- **DESCRIPTION OF THE TASK**
From the first line of the records below, transcribe each line exactly up to and including the one with "The height and"; pictures stay out.

- **DATA FOR REVIEW**
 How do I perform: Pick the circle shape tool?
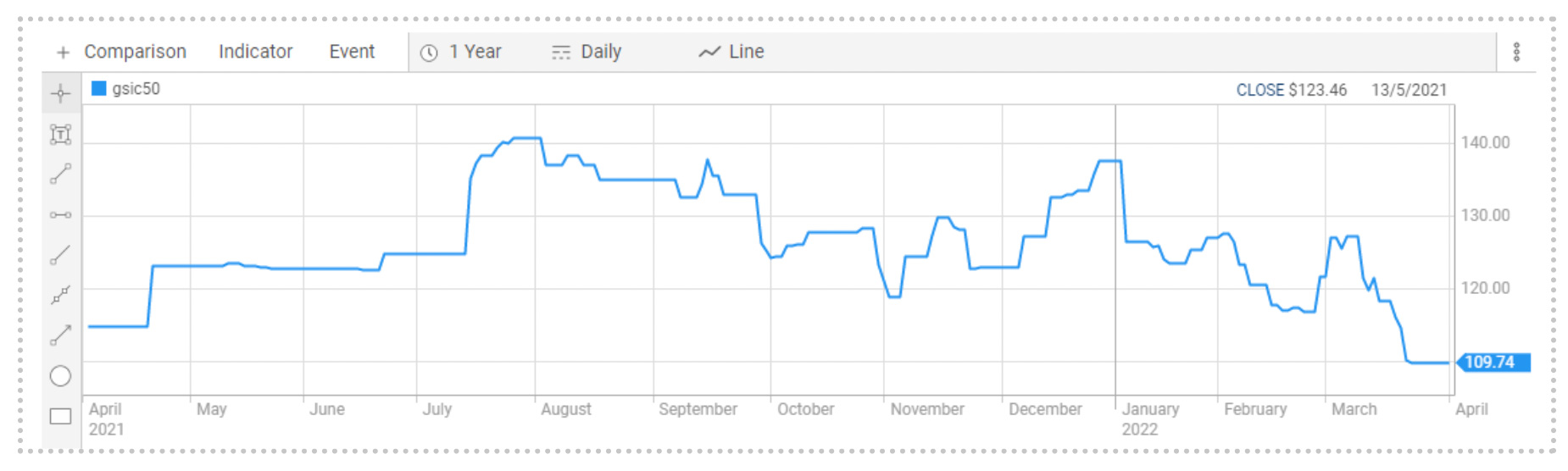pos(61,375)
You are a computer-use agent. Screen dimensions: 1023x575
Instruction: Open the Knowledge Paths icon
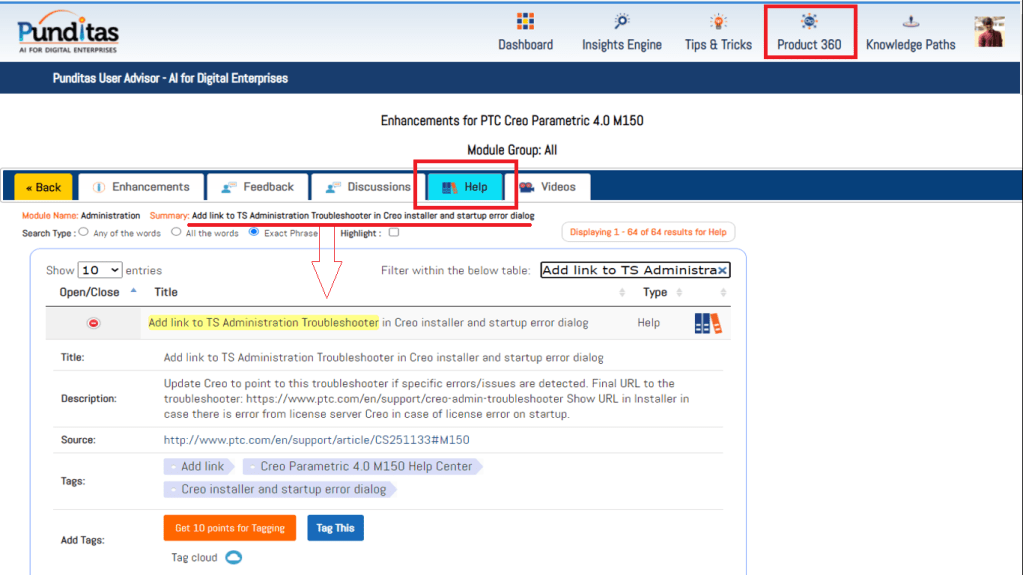point(910,22)
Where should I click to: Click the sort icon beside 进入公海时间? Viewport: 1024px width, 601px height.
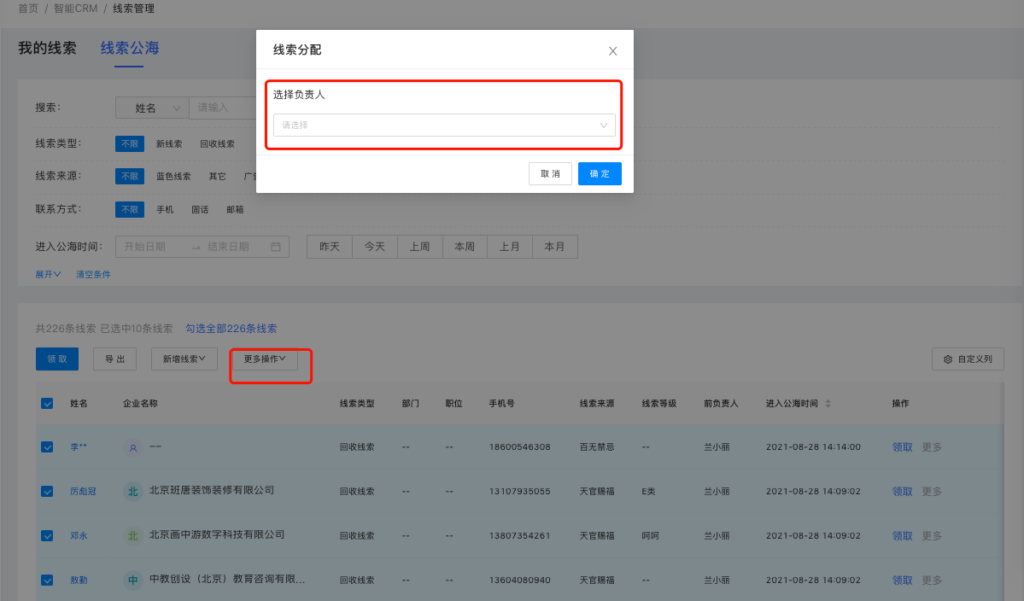tap(828, 404)
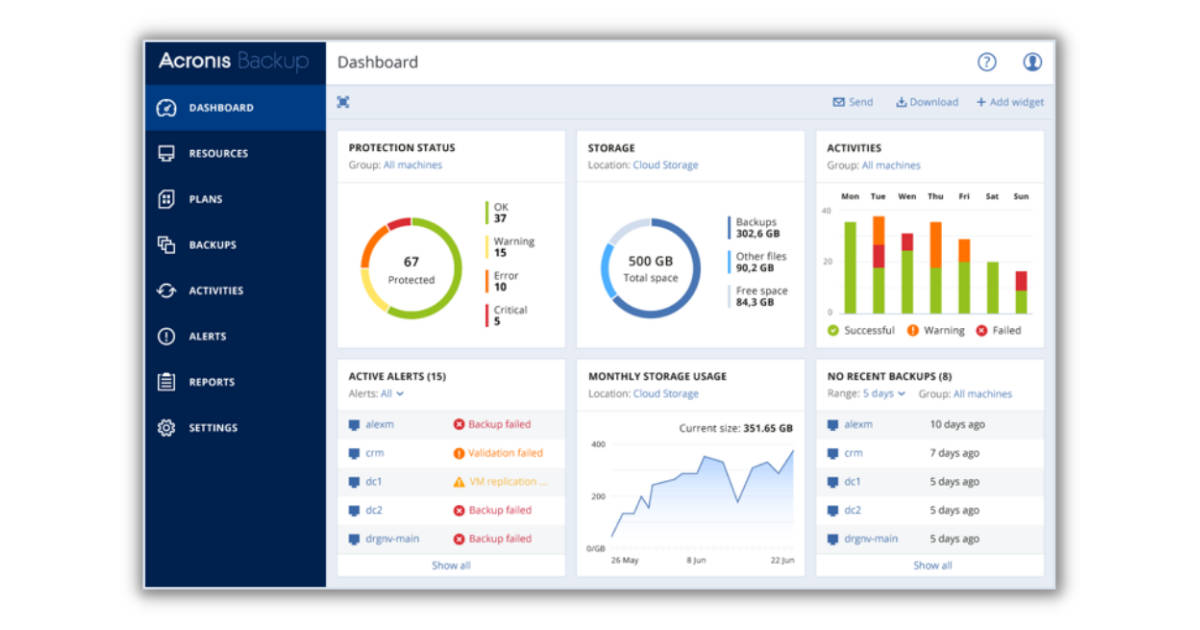Send the dashboard via Send button
The width and height of the screenshot is (1200, 630).
coord(853,102)
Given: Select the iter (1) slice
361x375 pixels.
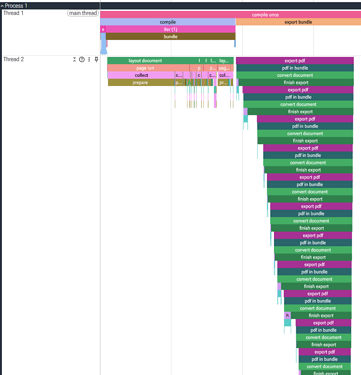Looking at the screenshot, I should point(170,29).
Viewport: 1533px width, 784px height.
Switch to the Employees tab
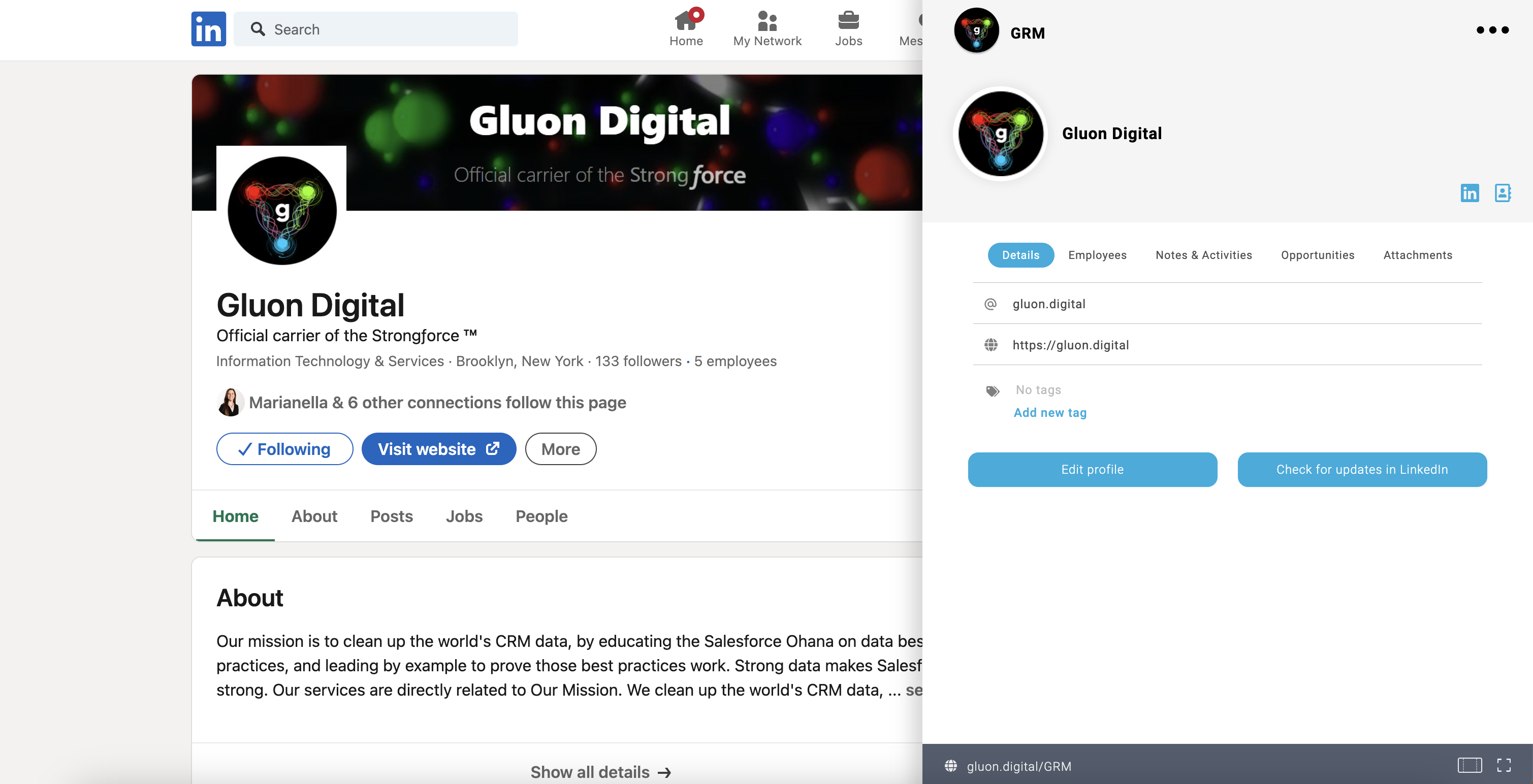[1097, 255]
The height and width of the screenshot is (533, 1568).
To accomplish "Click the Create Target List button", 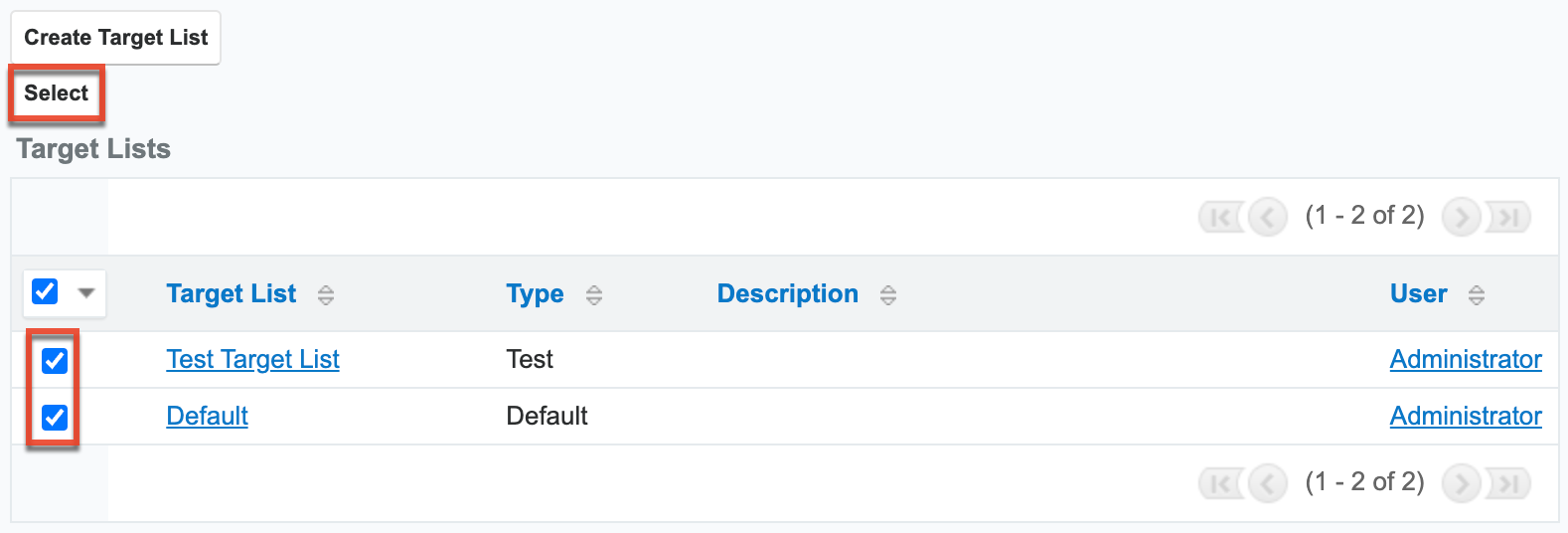I will pos(115,38).
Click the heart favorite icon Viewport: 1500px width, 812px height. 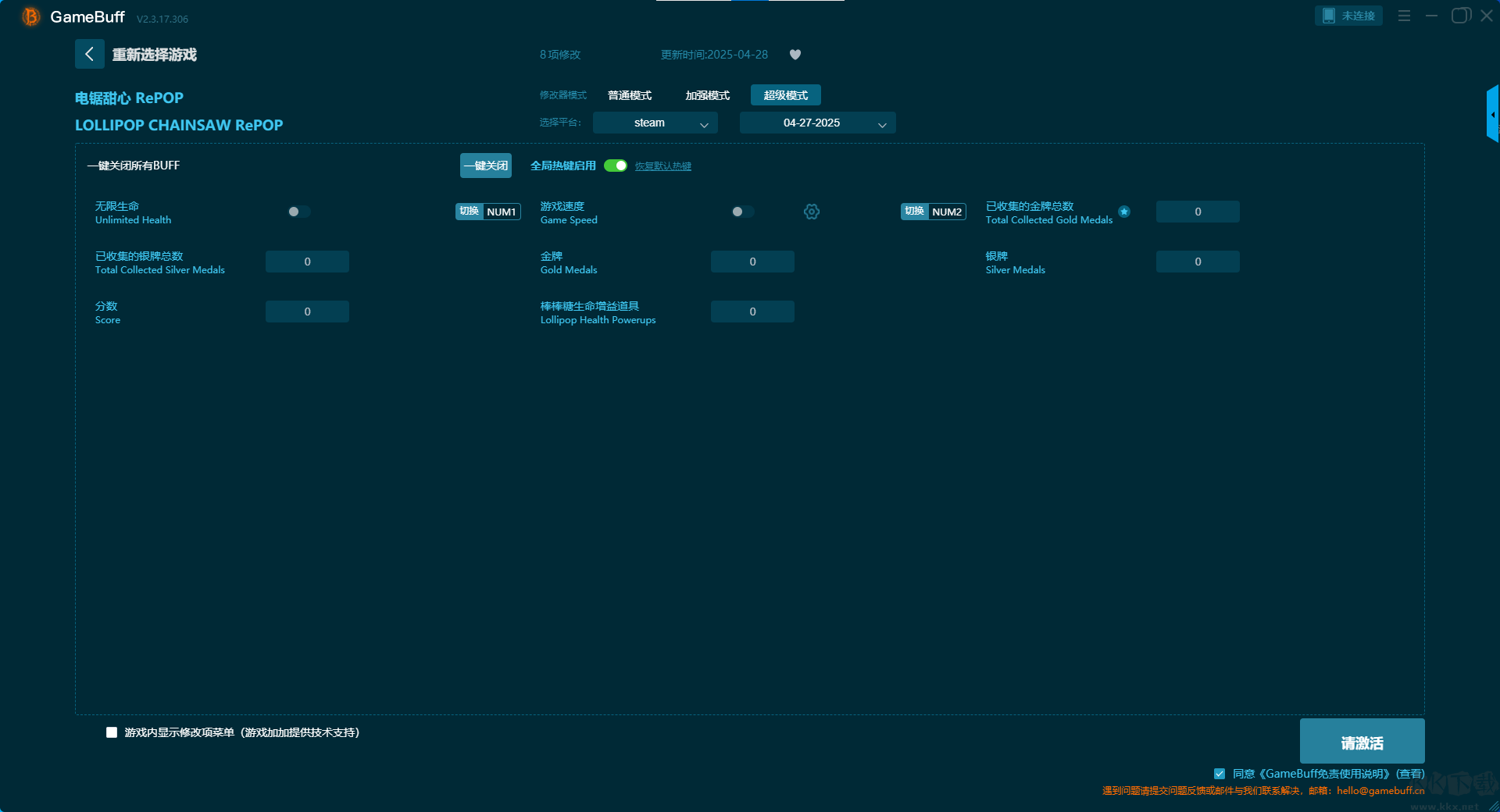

- **REPLY**
 How do I perform: Pick the circle shape tool?
pos(61,375)
You are a computer-use agent. Screen dimensions: 1023x575
Instruction: Open the Knowledge Paths icon
point(910,22)
Where should I click to: Click the sort icon beside 进入公海时间? Viewport: 1024px width, 601px height.
tap(828, 404)
Send the dashboard via Send button
The width and height of the screenshot is (1200, 630).
coord(853,102)
Given: Select the iter (1) slice
361x375 pixels.
Looking at the screenshot, I should point(170,29).
Viewport: 1533px width, 784px height.
Switch to the Employees tab
[1097, 255]
The height and width of the screenshot is (533, 1568).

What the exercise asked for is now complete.